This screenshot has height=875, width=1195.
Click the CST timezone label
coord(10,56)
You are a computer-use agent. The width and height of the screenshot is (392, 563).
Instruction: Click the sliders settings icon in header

* _Your objective_
Each line in the listing needs to be copied exactly.

* _Answer_
This screenshot has height=875, width=1195.
Click the CST timezone label
coord(10,56)
You are a computer-use agent. The width and height of the screenshot is (392, 563).
Instruction: Click the sliders settings icon in header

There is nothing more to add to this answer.